La protagonista de la cinta sufre de una urgencia sexual incontrolable, además de que sus fantasías interfieren con otras actividades y desestima su bienestar físico y mental. Todos estos síntomas son las tendencias que ayudan a los  doctores a detectar si una persona tiene esta condición, y cada una de ellas debe estar presente durante por lo menos seis meses para que se comience a hablar de hipersexualidad.

 

¿Síntoma o enfermedad?

Es un desorden controversial debido a que muchos psicólogos no creen que se trata de una condición como tal y más bien es una especie de trastorno sexual. Muchos la definen como “adicción al sexo”, pero existe poca evidencia que apoye esta terminología.

Buena parte del problema se encuentra en la ambigüedad, no hay un número “normal” de parejas sexuales que puede tener un individuo y puede depender del contexto histórico y lugar. Razón por la cual, una persona que disfrute de su sexualidad constantemente puede ser diagnosticada con este trastorno por un médico que coloque su moral por encima de la ciencia.
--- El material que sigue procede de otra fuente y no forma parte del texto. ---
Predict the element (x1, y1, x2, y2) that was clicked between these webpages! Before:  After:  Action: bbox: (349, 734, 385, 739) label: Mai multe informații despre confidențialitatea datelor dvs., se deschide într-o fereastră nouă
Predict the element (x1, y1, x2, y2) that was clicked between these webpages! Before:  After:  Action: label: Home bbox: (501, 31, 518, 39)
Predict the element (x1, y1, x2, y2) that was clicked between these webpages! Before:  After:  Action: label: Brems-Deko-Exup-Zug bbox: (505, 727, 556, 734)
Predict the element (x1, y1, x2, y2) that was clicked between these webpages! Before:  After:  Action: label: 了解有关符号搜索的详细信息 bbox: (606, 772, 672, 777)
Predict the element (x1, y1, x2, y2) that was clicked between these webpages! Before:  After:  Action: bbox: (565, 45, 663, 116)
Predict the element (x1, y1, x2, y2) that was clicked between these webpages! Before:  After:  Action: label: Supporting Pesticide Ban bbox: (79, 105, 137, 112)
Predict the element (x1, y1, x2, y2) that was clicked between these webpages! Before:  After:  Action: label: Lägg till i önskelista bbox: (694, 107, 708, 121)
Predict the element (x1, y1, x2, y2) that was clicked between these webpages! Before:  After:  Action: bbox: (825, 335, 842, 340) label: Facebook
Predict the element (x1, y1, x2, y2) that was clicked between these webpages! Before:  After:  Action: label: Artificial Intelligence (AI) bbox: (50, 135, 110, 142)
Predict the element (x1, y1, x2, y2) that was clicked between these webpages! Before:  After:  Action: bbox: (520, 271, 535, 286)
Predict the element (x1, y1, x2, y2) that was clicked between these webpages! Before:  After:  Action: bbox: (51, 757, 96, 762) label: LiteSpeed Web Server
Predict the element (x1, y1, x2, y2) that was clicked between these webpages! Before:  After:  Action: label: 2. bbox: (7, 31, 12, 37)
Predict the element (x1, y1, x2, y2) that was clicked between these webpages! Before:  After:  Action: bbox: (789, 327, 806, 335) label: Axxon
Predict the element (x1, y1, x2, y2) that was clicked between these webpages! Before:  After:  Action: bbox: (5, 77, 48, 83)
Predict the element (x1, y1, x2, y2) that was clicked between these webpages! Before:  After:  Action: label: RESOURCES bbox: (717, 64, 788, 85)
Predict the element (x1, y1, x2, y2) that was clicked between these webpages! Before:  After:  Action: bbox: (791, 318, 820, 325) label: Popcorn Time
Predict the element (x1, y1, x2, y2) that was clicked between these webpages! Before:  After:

Esto se agrava cuando se toma en cuenta que la hipersexualidad puede ser un síntoma de otros problemas, como el abuso de drogas y distintos trastornos mentales (como el bipolar y compulsivo). Está comprobado que generalmente se manifiesta con enfermedades mentales que afectan los lóbulos cerebrales temporal y frontal, cuestión que la colocaría como un síntoma en lugar de una enfermedad.

Independientemente de la naturaleza de este trastorno, la hipersexualidad es el lado oscuro del sexo. Cuando se convierte en una herramienta para evitar la realidad y que aumenta los trastornos mentales en lugar de generar placer.